I still have the gas block I used to use on commercial dives to connect both primary and a bailout gas to a FFM. It is designed so that the block will isolate each source from the other by traveling through an "off" position where no gas flows so that you maintain fully independent gas sources.
It is also easy to set them up with a Scubapro Air 2 or other high flow type quick disconnect but that would serve more as a means to use additional stage bottles, deco gas, etc that coudl be plugged into the two ports on the gas block.
That said, there is really no position where you could draw evenly from both tanks - you would have to manually switch the block from one source to the other. It is simple to do and takes about half a second, but it is still a gas switch.
All of which makes me want to ask the following questions:
1. What gas block is he using?
2. How does he integrate a backup second stage into the sidemount/gas block combination.

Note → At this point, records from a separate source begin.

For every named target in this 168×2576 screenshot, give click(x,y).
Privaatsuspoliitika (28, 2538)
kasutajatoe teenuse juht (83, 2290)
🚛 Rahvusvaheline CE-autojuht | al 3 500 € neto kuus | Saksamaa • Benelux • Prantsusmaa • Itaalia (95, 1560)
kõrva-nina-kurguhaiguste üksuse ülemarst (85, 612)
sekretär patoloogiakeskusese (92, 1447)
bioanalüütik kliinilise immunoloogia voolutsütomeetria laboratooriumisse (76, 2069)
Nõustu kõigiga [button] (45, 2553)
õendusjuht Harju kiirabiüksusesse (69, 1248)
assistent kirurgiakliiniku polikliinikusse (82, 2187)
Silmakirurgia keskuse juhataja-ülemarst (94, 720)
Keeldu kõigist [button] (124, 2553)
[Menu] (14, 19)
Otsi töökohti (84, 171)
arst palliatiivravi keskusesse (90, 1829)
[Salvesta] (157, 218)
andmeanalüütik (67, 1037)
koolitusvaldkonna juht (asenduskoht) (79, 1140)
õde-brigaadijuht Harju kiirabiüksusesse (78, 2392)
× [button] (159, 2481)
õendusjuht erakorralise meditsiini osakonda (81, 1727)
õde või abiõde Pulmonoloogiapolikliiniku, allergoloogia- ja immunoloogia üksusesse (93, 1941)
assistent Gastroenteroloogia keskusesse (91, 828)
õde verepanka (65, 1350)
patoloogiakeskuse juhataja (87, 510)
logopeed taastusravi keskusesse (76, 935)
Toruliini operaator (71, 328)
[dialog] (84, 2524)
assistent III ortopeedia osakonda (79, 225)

3. Where does he incorporate the long hose?
4. What does he do for deco - separate deco bottles or the gas block?
5. If the latter what safegaurds does he use to ensure he does not select the wrong gas?

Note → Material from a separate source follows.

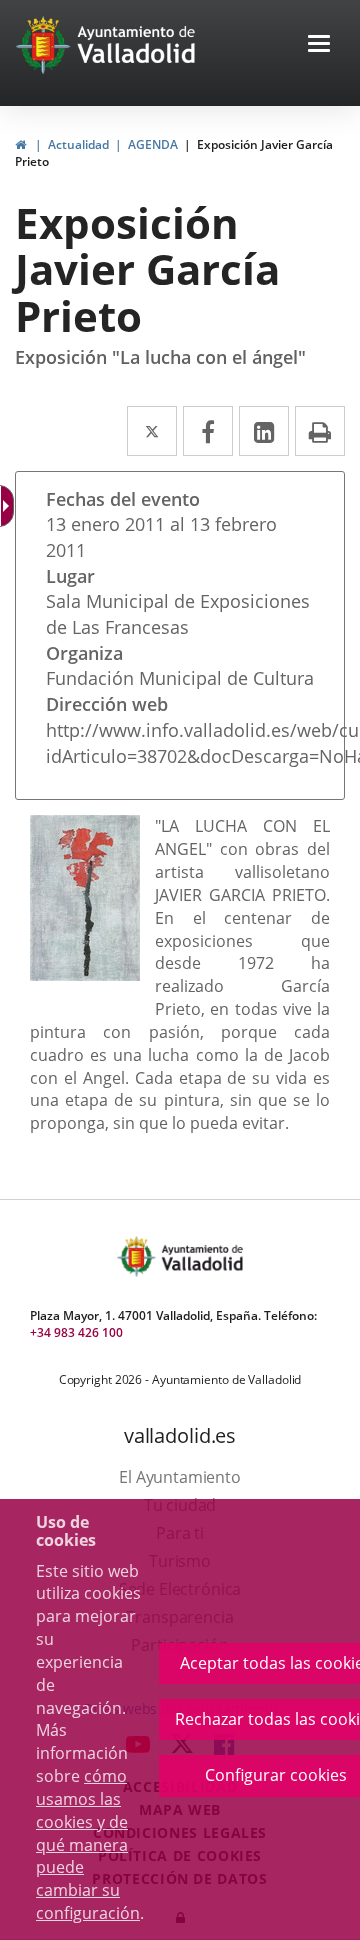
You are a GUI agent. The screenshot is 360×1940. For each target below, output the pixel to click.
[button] (319, 45)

I also dove independent doubles for a few years and I don't see any advantage of using a gas block for a techncial dive. In managing independent doubles you breath a third from one tank, then switch regs and breathe a hird from the second tank, turn the dive continue breathing the second third and then switch back to the first tank to breathe the second third, leaving 1/3 in each tank. Basically there are still only 2 back gas switches over the entire dive.
With side mounting and any number of stages, you'd modify the amounts used from the two primary tanks to maintain the larger reserve needed for the entire dive, but it would still be only two "backgas" switches.